When I initially decided to study abroad, culture shock was not something that crossed my mind.
Up until this point, I had always proven myself to be quite independent. I spent my childhood at summer camp spending months away from my parents — flying across the country alone was nothing new for me. I never had the "homebody" gene or craved to be confined in the comforts of my own home. I have always craved adventure and all of the discomforts and challenges that come along with it.
I knew that before graduating from Rutgers, I had to study abroad. There were no hesitations, ifs, ands or buts, so around this time last year, I decided to spend my first semester of senior year at John Cabot University, an American-style university in the heart of Rome.
I was absolutely ecstatic about this decision and envisioned myself traveling to new countries every weekend, making tons of new friends from all over the world and really adapting to the European lifestyle.
But when I arrived in Rome two months ago, I was in for an adjustment much larger than I anticipated. Coming across the world to experience a new place to live in for a chunk of time is vastly different than experiencing it from a tourist or vacation point of view. All around me, everything was different. I barely spoke the language, and I had to get used to so many cultural differences in every aspect of life.
When picturing myself studying abroad, I imagined techno clubs, Aperol spritzes and a jet-set lifestyle. I came to learn that a more accurate depiction of studying abroad is being locked out of your apartment and not being able to communicate with the Italian security guards in your building, being targeted by scammers and the pure exhaustion of traveling and then making it back in time for class Monday morning at 9 a.m.
To be quite honest, I was miserable for the first few weeks of being in Rome. I was constantly calling my mom crying that I wasn’t having the experience I wanted — that all around me, I felt like people had their set group of friends and were doing all of the things I wanted to do. I felt like I was going through each day alone and not looking around to appreciate the beautiful scenery, the wonderful Italian culture and amazing people here. I wanted nothing more than to go home and give my mom and dad a big hug.
Then one day, everything clicked. After weeks of pouting around, I started to let go of my fears and anxieties and immerse myself in Rome as best as I could. I started learning Italian phrases, going to cafes and ordering in Italian, trying my best to make friends in classes and planning as many weekend trips as I could.

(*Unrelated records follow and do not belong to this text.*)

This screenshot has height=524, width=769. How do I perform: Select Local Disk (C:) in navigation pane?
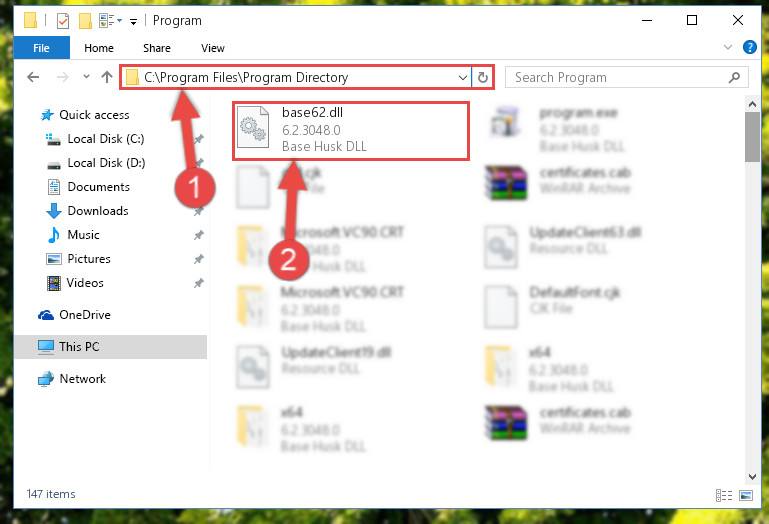pyautogui.click(x=105, y=139)
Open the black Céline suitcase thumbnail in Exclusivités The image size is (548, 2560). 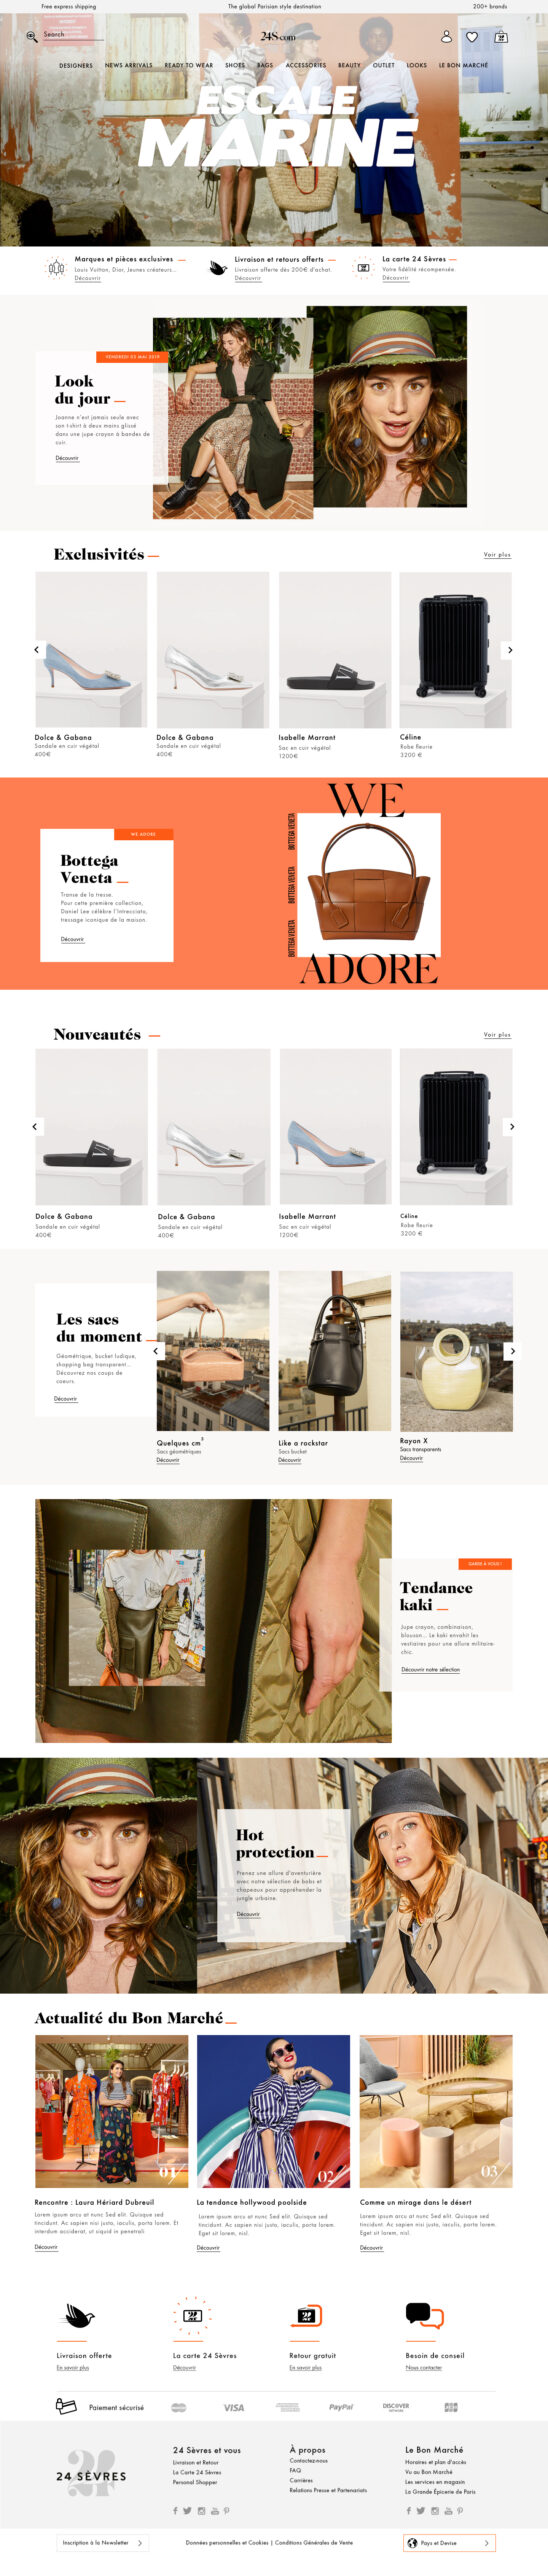click(455, 650)
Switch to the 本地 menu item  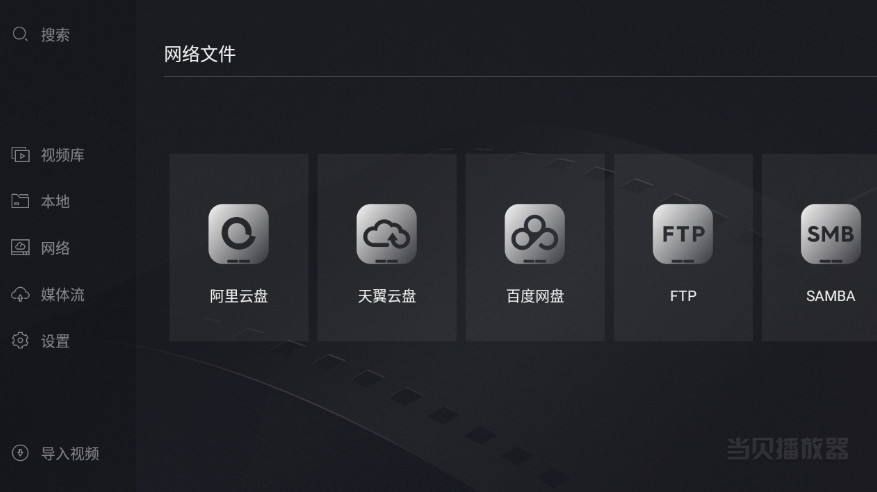click(x=55, y=201)
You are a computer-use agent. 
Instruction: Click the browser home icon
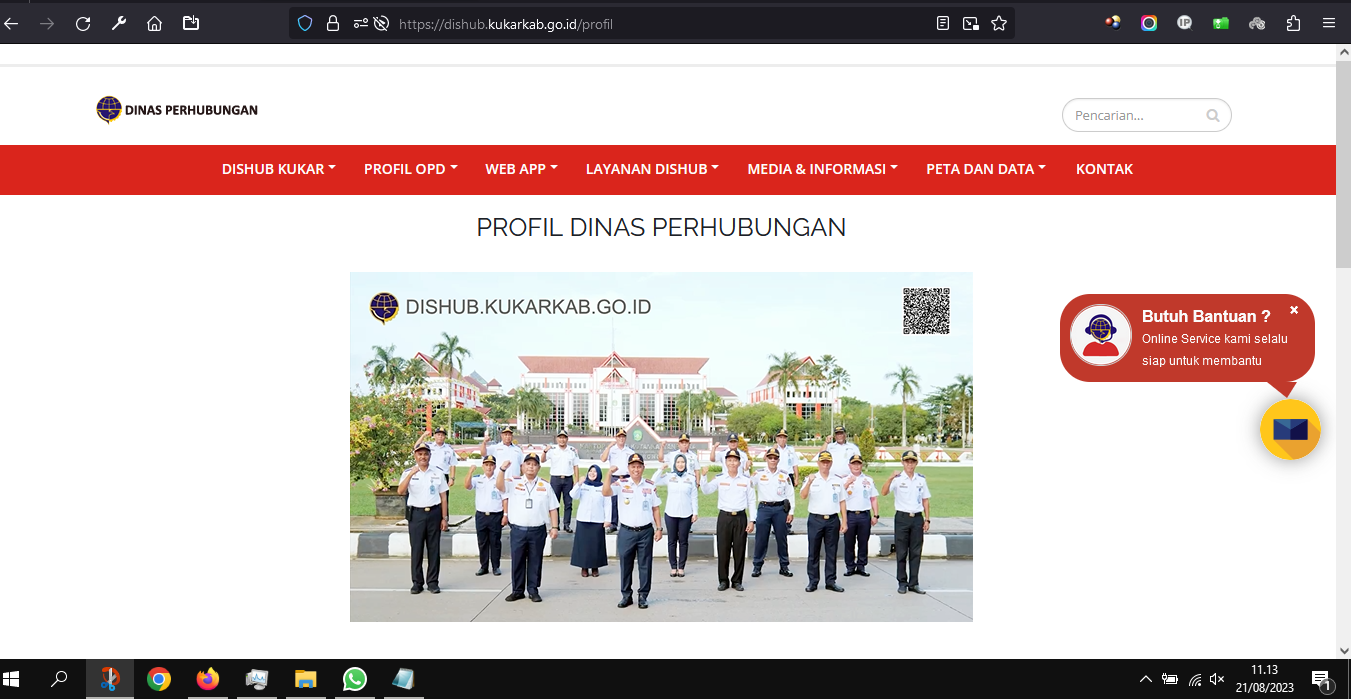click(154, 23)
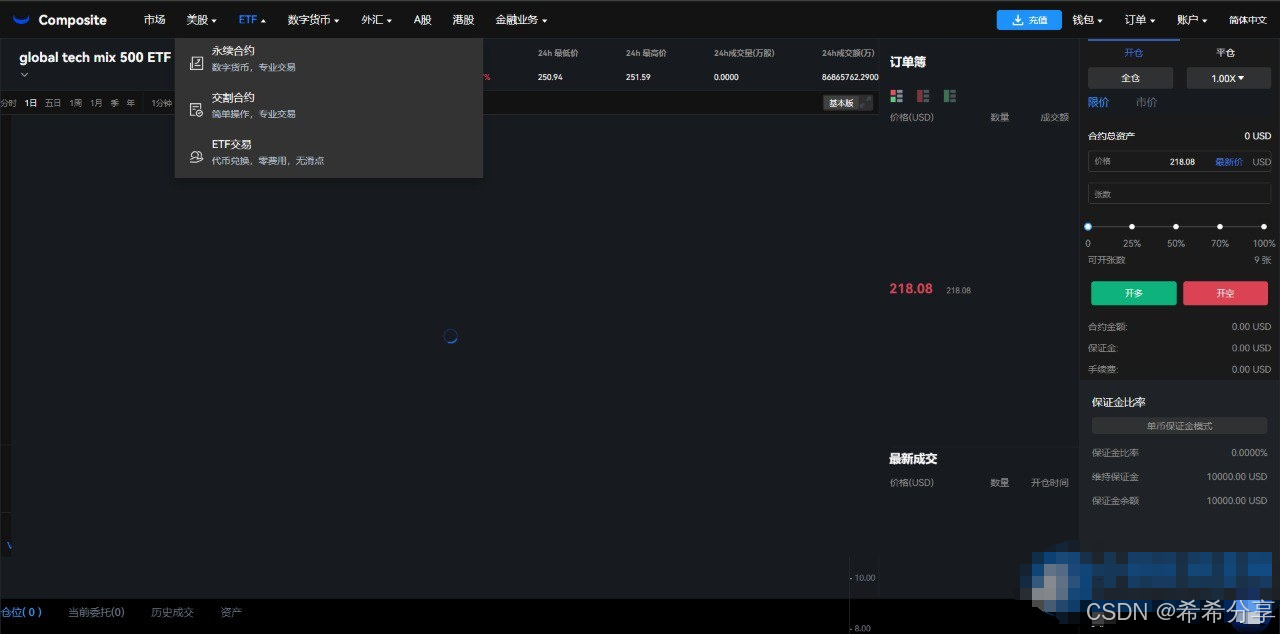This screenshot has width=1280, height=634.
Task: Set position slider to 50% marker
Action: (x=1176, y=227)
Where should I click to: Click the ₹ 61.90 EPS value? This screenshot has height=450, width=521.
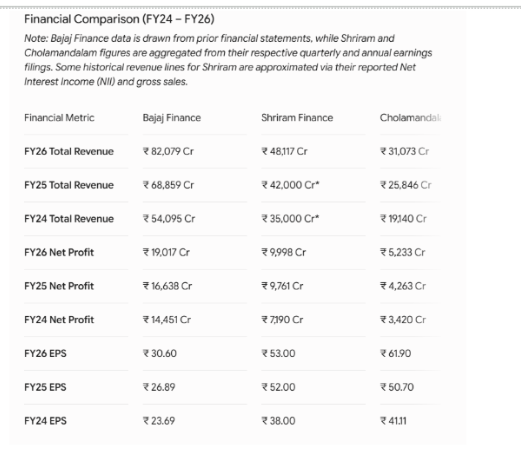[x=396, y=353]
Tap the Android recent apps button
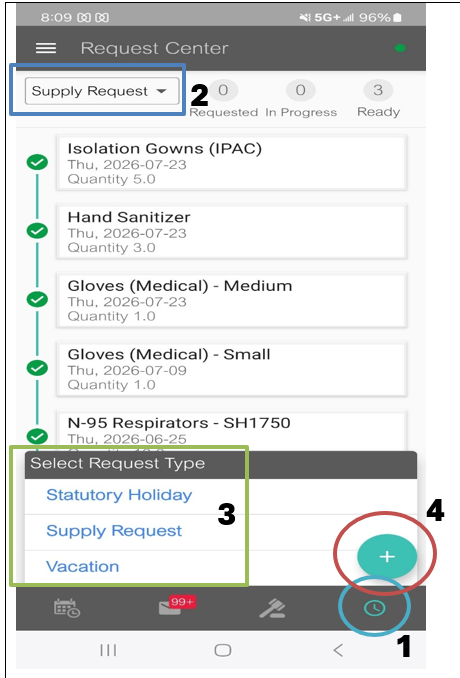Image resolution: width=460 pixels, height=678 pixels. pyautogui.click(x=108, y=650)
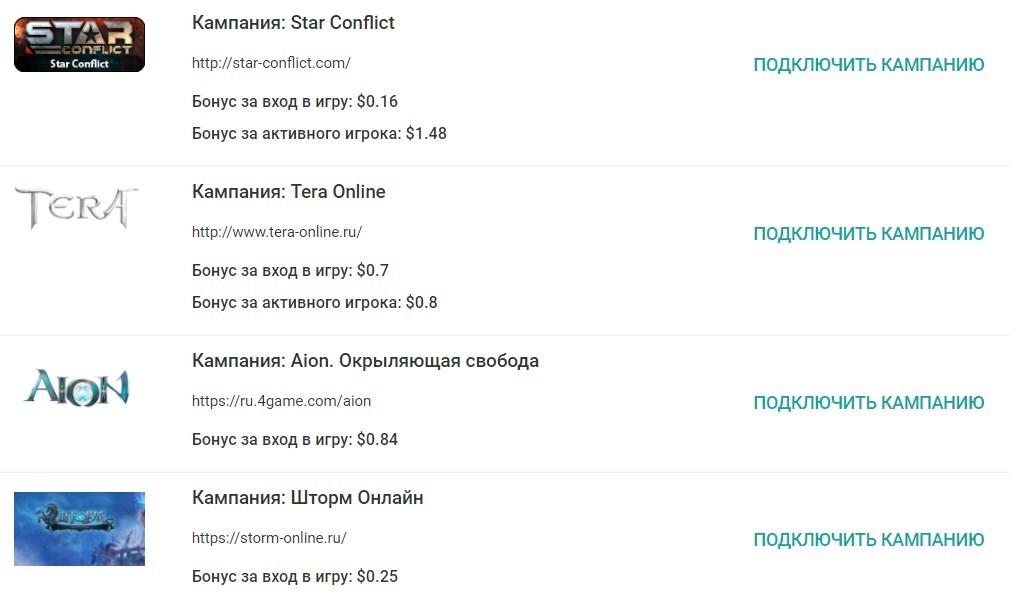The image size is (1010, 600).
Task: Connect the Tera Online campaign
Action: coord(869,233)
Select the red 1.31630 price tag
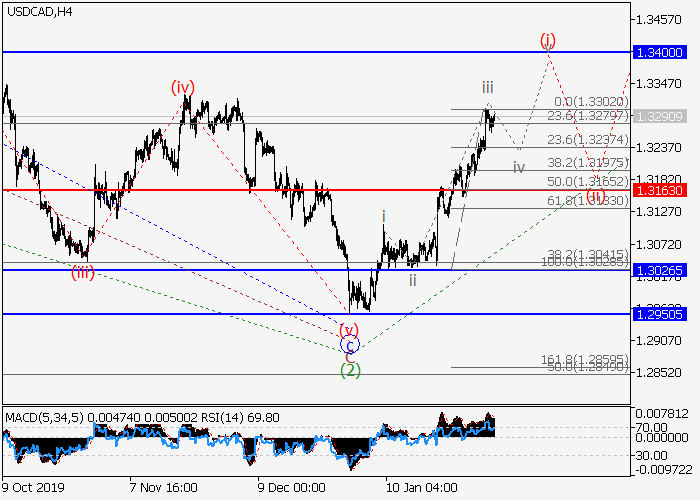The width and height of the screenshot is (700, 500). pos(665,189)
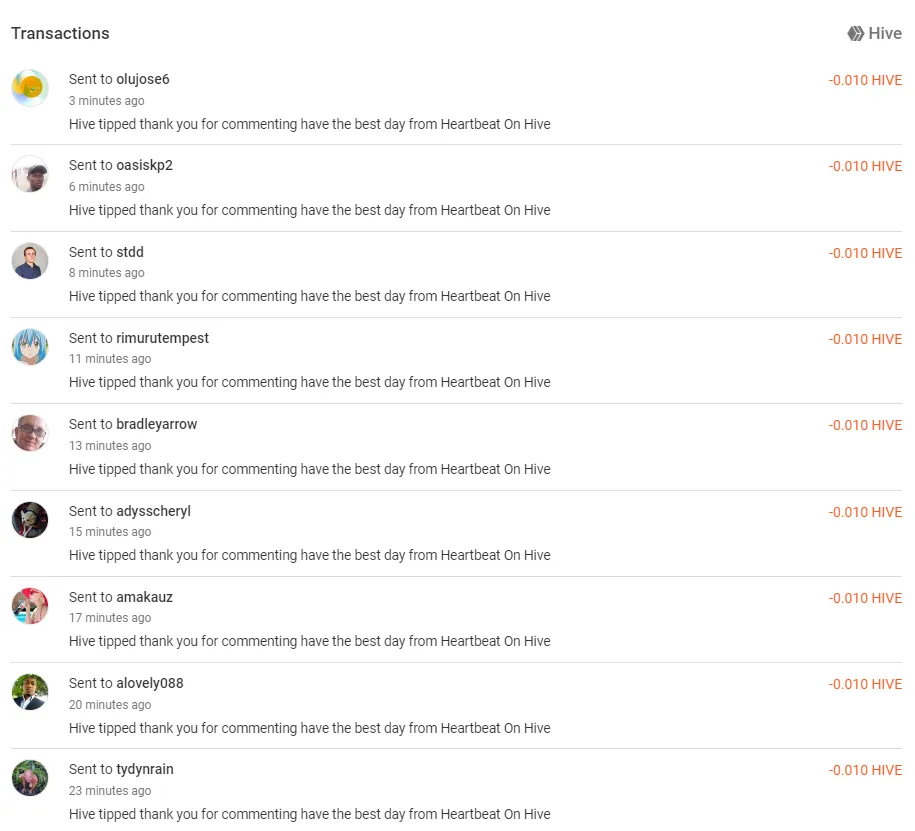Select alovely088's avatar picture
This screenshot has height=831, width=915.
30,692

I can now say, without hesitation, that coming to Rome was the best decision I have ever made. I have met some of the coolest most interesting people, made amazing friends and went to some pretty awesome places including Positano, Oktoberfest in Munich and Barcelona, with many more trips in the works. At this point, I honestly can’t even imagine myself coming back to the U.S. — I know I'll have to eventually, but I also know Europe will always be there for me to return.
My advice to anyone thinking of studying abroad would be this: Do it.
I'm sitting in a gorgeous Roman cafe writing this right now, and I can say with confidence that I have been having the best experience of my life these past two months. I cannot even believe how fast studying abroad is going by, and I don’t even want to think about going back home. Although there were challenges in the beginning, they only made me stronger and gave me the structure to continue on with this journey.